With the coincidence of the super, blue and blood Moon today, no doubt many will be out there with their smartphones, compact and dSLR cameras and camcorders aiming to get a shot / video of this rare event (the last was around 150 years ago).
So here are some tips to get the best possible shot you can – weather permitting. Here on the West Coast of Australia, apparently, we will have the best view of anywhere worldwide, and also be blessed with reasonable timing as it will start at around 8p and finish around 11-ish the same evening. The eastern States will be three hours ahead of that of course.
Back in 2016, Australian amateur astronomer-extraordinaire, Steve Massey, gave us some tips on shooting celestial objects, so as a reminder here is a bullet list of what you need to do.
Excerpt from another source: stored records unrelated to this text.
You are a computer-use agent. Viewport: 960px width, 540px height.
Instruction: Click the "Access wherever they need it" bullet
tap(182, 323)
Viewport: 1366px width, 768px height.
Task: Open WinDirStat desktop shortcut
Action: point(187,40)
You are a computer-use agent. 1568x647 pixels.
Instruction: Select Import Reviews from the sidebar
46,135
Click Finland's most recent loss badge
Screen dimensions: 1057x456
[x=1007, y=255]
- If you want the Moon to appear large in your shot, make sure you have a focal length (zoom) set to the camcorder’s maximum. This reduces the angle of view and thus only shows the Moon in the shot, bypassing the landscape.
- Use a tripod. Repeat, USE A TRIPOD!
- Do NOT put the camera on ‘Auto’. Use the manual settings, especially focus, and manually set the shutter speed, aperture and ISO settings.
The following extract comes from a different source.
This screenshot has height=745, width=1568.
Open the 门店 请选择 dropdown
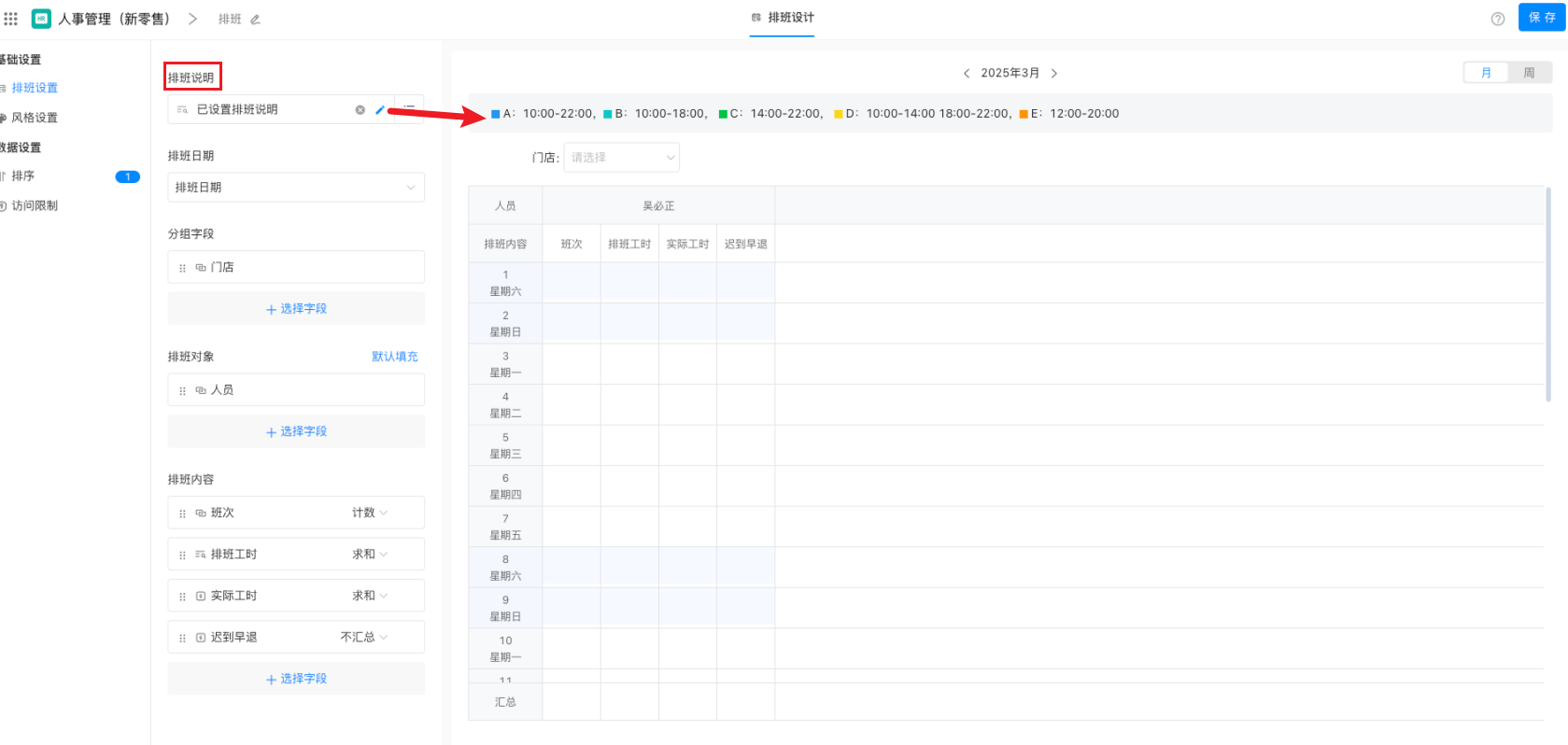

- For video, if after sunset (which for most it will be) recommended settings are:
- Aperture: the maximum aperture possible when combining telephoto lens and teleconverter (f/4, f/8). You need to collect as much light as possible, in the shortest time possible, to prevent your main subject to appear completely blurred.
- Shutter speed: when shooting a video, use a shutter speed that is twice the video frame rate (fps). For example, if the video frame rate is 25 fps, shutter speed should be 1/50. When shooting a picture, use a shutter speed of 1/50 or faster. The key point here is to avoid blur.
- ISO: Its value should be around 400. Don’t forget, the moon is brighter than you may think (it’s reflecting the sun!) and a high ISO won’t be of much benefit.
- As mentioned, make sure the auto focus is turned off as otherwise the camera will try to focus continually and potentially ruin the shot. If you are shooting through a telescope and adaptor, this is especially important as the camera will focus on the smallest small speck of foreign matter on the telescope lens. Set the focus manually to infinity.
You’ll have plenty of time so experiment with the settings as time goes by during the eclipse and check each clip. Write down the ones you view after shooting and note their file names and settings used. These notes act as a useful reference when editing and for later shoots.